Required action 1: Please list the name of each numbered benefit in the daily builds newsletter below.
Required action 2: Write out the passage of the daily builds newsletter between "3. Reduces Integration" and "rework is less costly.", inclusive, word for word.

** Opening Page text block **

MONTHLY NEWSLETTER

May 2010 - Monthly Newsletters

5 Benefits of Daily Builds

This month's newsletter describes the major benefits of doing daily builds and how it can improve your software quality. A daily build is the process of compiling your software daily so that tests can be run against it to identify any major coding issues introduced since the last build.  Daily builds have become common place with Agile development, but it is not limited to just Agile teams.  Teams practicing Waterfall development can also get enormous benefit from this approach.

5 Benefits of Daily Builds
Below are some major benefits of daily builds:

  1. Identifies Code Issues - By doing daily builds and running smoke tests against the build, you can quickly pinpoint what caused a major code issue.  For example, if your code is working fine on day 10 and on day 11 it fails, it easier to go back to your source control system to determine what source code was committed in day 11 that caused the issue.
  2. Perfects your Build Process - Teams that wait to do builds until a complete coding cycle is done (sometimes 6 months apart) have a very fragile build process that takes much tweaking to get right.  By doing builds daily, it requires that the process is solid and it becomes second nature.  This can dramatically reduce the time spent moving from development to quality assurance.
  3. Reduces Integration Issues - Larger development teams run a higher risk of things failing when modules are integrated.  This issue is compounded if builds are spaced a long time apart.  By doing daily builds, it identified integration issues earlier when fixing them is less costly.
  4. Reduces rework - By seeing progress of feature development more quickly, quality assurance teams get an opportunity to inspect the product and identify any derivations from specification quicker in the process when rework is less costly.

** Closing Page text block **
** Opening Extracted entries block **

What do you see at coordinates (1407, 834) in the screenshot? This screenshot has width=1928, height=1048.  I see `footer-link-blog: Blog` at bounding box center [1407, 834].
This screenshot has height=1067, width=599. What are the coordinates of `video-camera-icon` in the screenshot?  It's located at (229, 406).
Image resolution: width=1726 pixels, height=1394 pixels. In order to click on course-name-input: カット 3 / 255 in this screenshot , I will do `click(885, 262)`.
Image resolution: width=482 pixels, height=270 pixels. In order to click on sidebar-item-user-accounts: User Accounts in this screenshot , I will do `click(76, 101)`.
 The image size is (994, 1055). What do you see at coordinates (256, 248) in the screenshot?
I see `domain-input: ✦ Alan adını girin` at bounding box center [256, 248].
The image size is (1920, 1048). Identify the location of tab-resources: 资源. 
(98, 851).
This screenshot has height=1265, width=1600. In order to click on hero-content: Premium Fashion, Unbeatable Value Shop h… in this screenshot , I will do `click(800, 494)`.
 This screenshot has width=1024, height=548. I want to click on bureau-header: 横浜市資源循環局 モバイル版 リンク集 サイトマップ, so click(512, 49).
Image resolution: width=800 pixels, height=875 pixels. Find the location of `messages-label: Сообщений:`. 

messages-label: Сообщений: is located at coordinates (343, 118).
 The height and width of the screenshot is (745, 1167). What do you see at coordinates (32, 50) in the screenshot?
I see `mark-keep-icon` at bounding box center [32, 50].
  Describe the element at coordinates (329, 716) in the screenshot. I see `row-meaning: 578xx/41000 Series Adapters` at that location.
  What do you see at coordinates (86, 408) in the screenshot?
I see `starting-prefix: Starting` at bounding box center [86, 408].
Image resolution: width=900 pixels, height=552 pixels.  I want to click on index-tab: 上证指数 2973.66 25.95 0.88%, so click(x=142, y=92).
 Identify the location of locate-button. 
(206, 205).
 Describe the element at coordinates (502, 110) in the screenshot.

** Closing Extracted entries block **

Response 1:
Identifies Code Issues
Perfects your Build Process
Reduces Integration Issues
Reduces rework

Response 2:
3. Reduces Integration Issues - Larger development teams run a higher risk of things failing when modules are integrated.  This issue is compounded if builds are spaced a long time apart.  By doing daily builds, it identified integration issues earlier when fixing them is less costly.
  4. Reduces rework - By seeing progress of feature development more quickly, quality assurance teams get an opportunity to inspect the product and identify any derivations from specification quicker in the process when rework is less costly.